■ **DATA TUGAS**:
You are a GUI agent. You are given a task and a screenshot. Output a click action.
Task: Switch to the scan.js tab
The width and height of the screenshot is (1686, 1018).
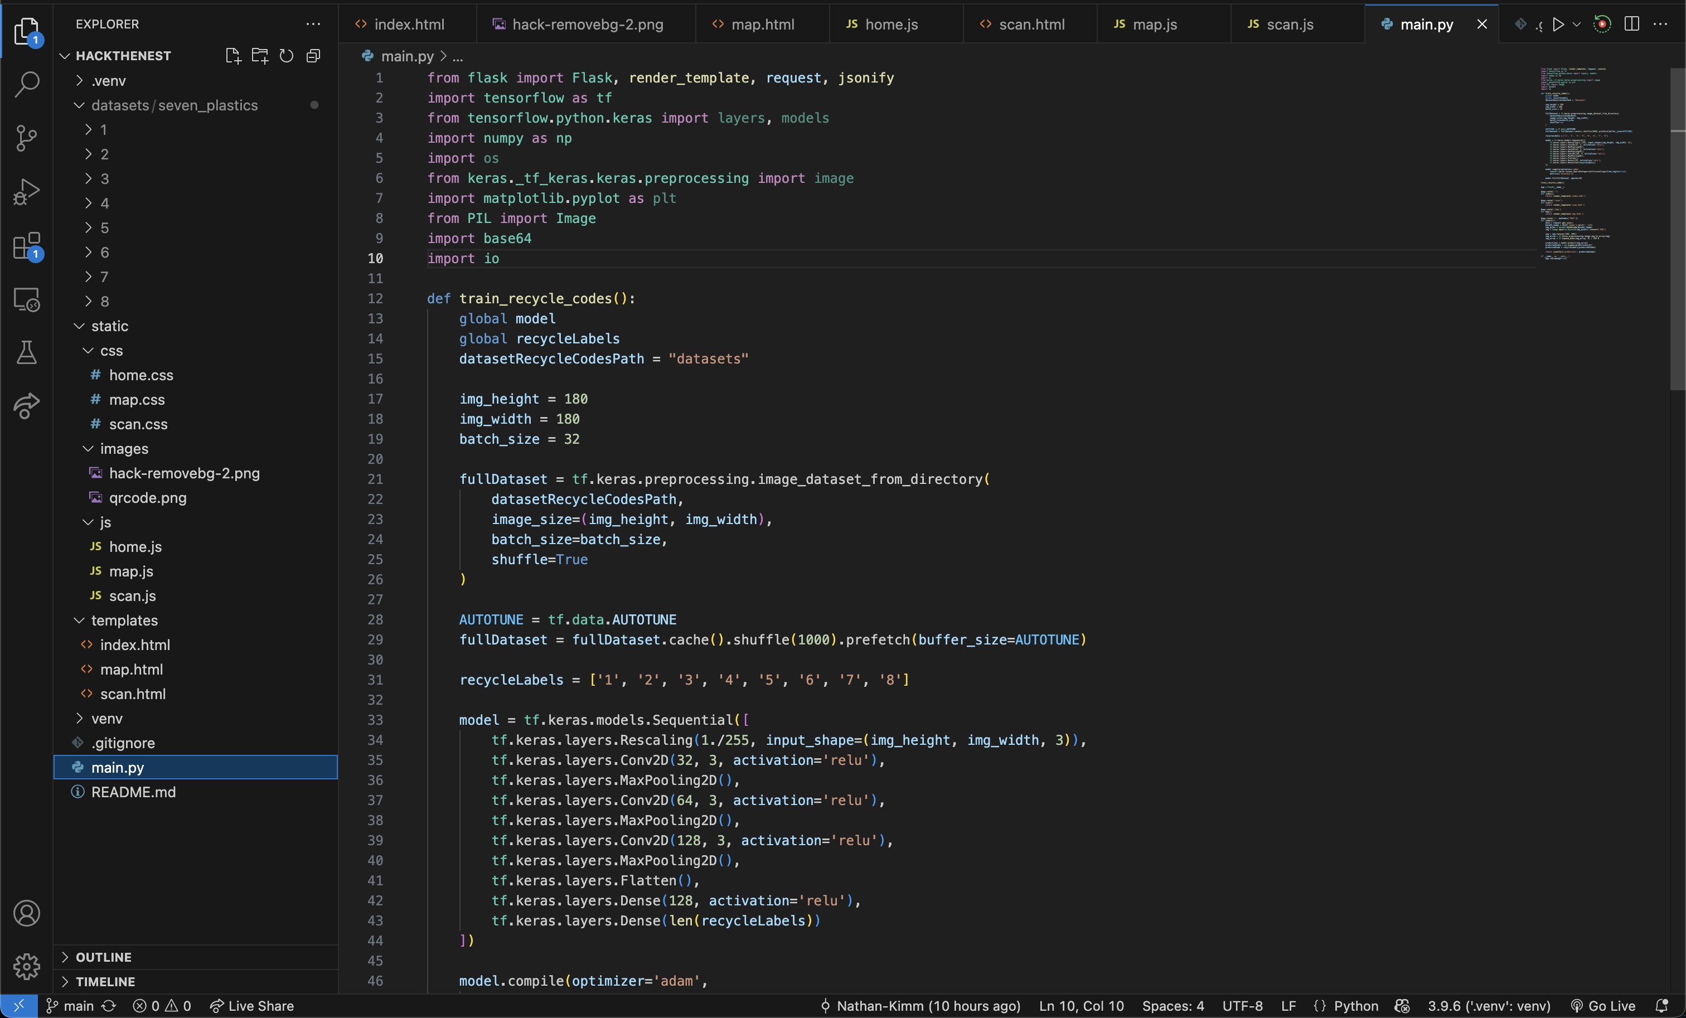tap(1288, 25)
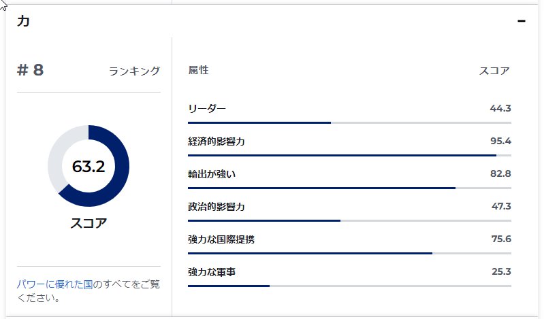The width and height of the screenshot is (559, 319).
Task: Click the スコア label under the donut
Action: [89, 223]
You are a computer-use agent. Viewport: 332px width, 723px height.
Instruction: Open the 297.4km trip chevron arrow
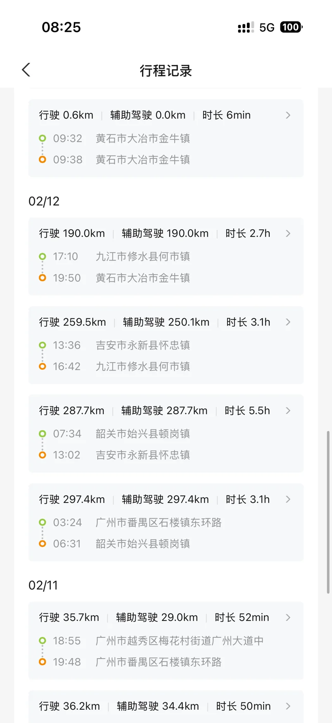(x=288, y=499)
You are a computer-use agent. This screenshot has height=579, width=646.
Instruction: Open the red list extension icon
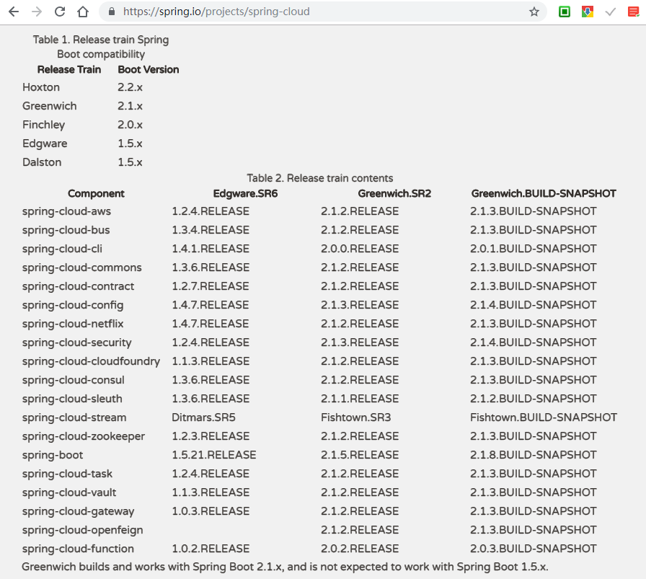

■ **PERMINTAAN TUGAS**:
Bisakah Anda menyalin ulang seluruh baris data di atas tanpa mengubah satu kata pun, tetapi tanpa menyertakan gambarnya?

■ **HASIL PENGERJAAN**:
You are a GUI agent. You are given a task and a screenshot. Output a click action.
Task: Switch to the scan.js tab
The width and height of the screenshot is (1686, 1018).
tap(1288, 25)
The width and height of the screenshot is (559, 319).
Task: Click the スコア label under the donut
Action: [89, 223]
You are a computer-use agent. Viewport: 332px width, 723px height.
Instruction: Open the 297.4km trip chevron arrow
(x=288, y=499)
You are a computer-use agent. This screenshot has height=579, width=646.
Instruction: Open the red list extension icon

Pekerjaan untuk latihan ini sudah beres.